La huelga, liderada por la Asociación Internacional de Maquinistas y Trabajadores Aeroespaciales (IAM), se originó en desacuerdos sobre compensaciones y condiciones laborales. Aunque la nueva negociación resultó en un incremento salarial significativo del 38% en cuatro años, este periodo de inactividad redujo drásticamente la capacidad de producción. Durante octubre y noviembre de 2024, Boeing entregó únicamente 13 aviones comerciales, en comparación con los 56 entregados en el mismo periodo del año anterior.

Este parón acentuó aún más la acumulación de pedidos atrasados de Boeing, que ahora suma 4,218 unidades solo del modelo 737 MAX. Sin embargo, la compañía ve en este reinicio una oportunidad para retomar el ritmo y aliviar la presión generada por clientes ansiosos de recibir sus aeronaves.

Retos de calidad y seguridad

La reanudación de la producción no se realizó de manera apresurada. Según Boeing, se implementaron rigurosos protocolos de seguridad y calidad a través de su Sistema de Gestión de Seguridad (SMS), asegurándose de que los trabajadores recibieran la capacitación necesaria y que los equipos y herramientas estuvieran en óptimas condiciones. Esto responde no solo a las demandas de los reguladores, sino también a los errores pasados que resultaron en defectos de fabricación en modelos previos.

Desde los accidentes fatales del 737 MAX en 2019, que cobraron la vida de 346 personas, Boeing ha enfrentado un escrutinio constante de la Administración Federal de Aviación (FAA). Estos eventos obligaron a la compañía a repensar no solo su enfoque en seguridad, sino también la dinámica de su relación con los empleados y socios estratégicos.

El impacto en el panorama laboral

El nuevo contrato entre Boeing e IAM ha sido celebrado como un hito en las negociaciones laborales del sector aeroespacial. A pesar de los logros salariales, la compañía sigue enfrentando ajustes internos. En paralelo al reinicio de operaciones, se anunciaron despidos para otros 400 empleados en Washington, como parte de un plan más amplio que afecta a miles de trabajadores en diversas unidades y regiones.

Este dilema pone de manifiesto la complejidad de equilibrar demandas laborales justas con la necesidad de mantener la competitividad y viabilidad económica de la compañía. La CEO de Boeing, Kelly Ortberg, ha señalado que estos ajustes son esenciales para estabilizar las finanzas de la empresa, que acumula pérdidas desde 2019.

Perspectivas futuras: ¿un despegue sostenido?

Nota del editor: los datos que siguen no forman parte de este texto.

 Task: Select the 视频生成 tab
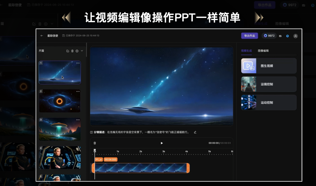pos(246,51)
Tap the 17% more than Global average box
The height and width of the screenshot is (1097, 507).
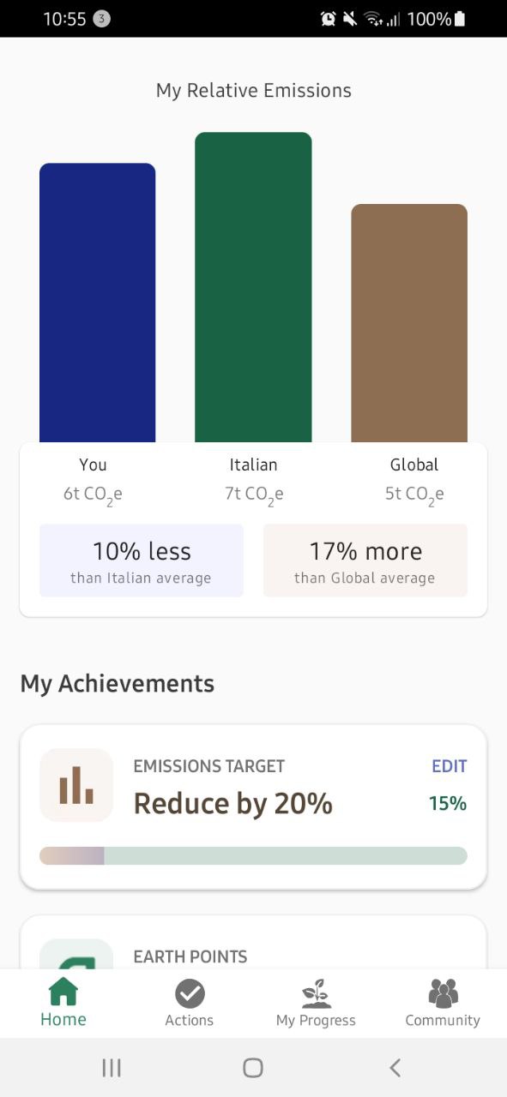tap(365, 560)
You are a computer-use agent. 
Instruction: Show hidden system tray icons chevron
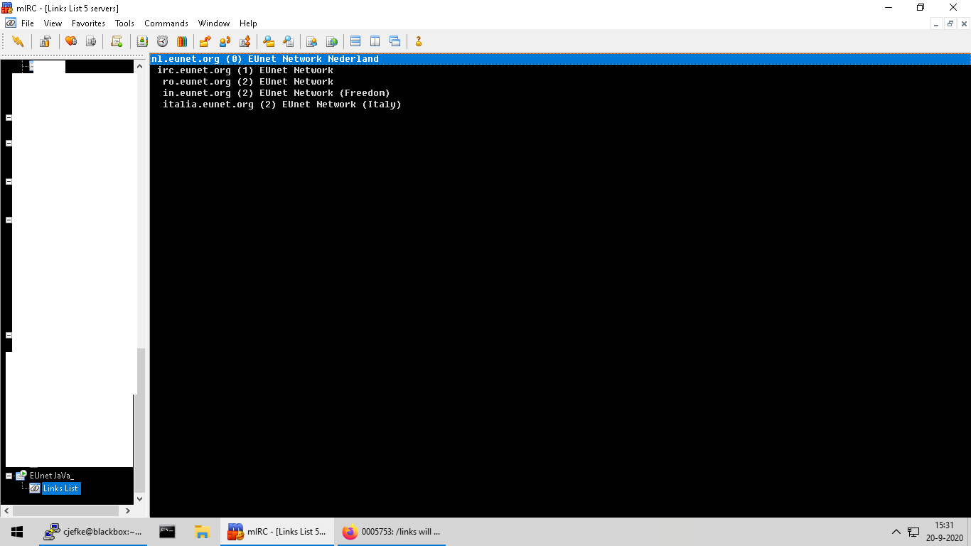click(896, 532)
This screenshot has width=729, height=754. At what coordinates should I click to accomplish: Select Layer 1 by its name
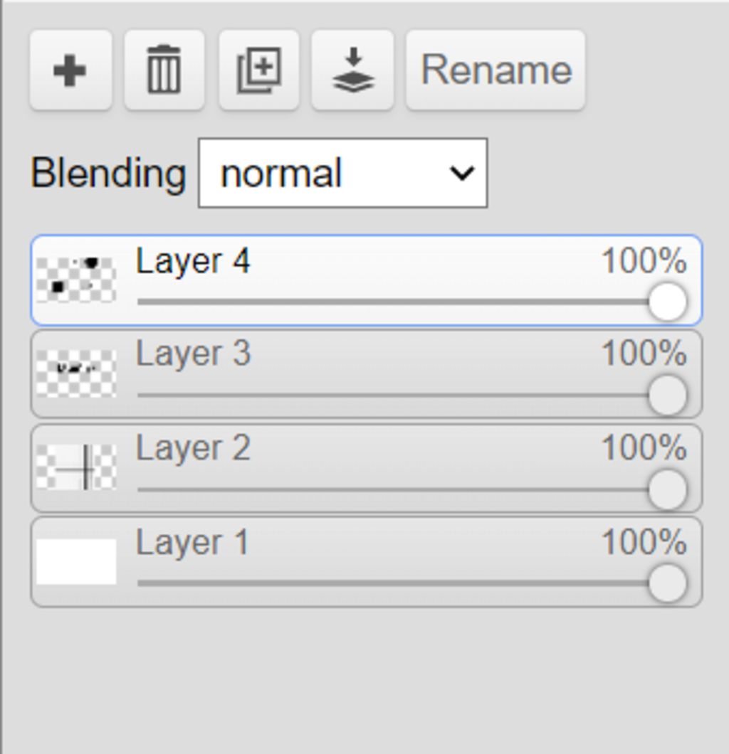(x=192, y=543)
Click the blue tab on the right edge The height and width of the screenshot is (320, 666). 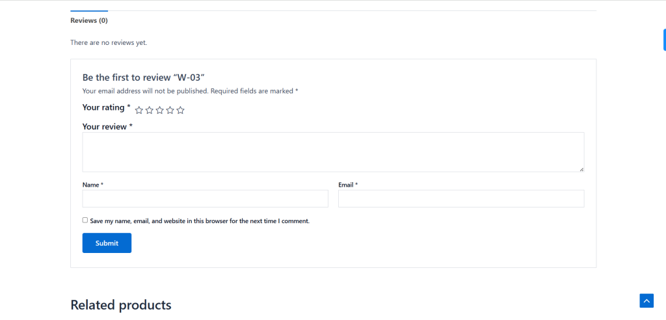click(664, 39)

Con el objetivo de aumentar la producción del 737 MAX de 38 a 56 aviones mensuales, Boeing tiene mucho trabajo por delante. La compañía busca no solo cumplir con los pedidos existentes, sino también reconquistar la confianza del mercado, debilitada por los desafíos de calidad, las interrupciones laborales y los problemas financieros.

El 737 MAX sigue siendo una pieza clave para las ambiciones comerciales de Boeing, representando una gran proporción de sus ingresos. Sin embargo, el éxito de este modelo dependerá no solo de cumplir con los estándares técnicos y regulatorios, sino también de su capacidad para retener talento y construir relaciones sólidas con sus socios y clientes.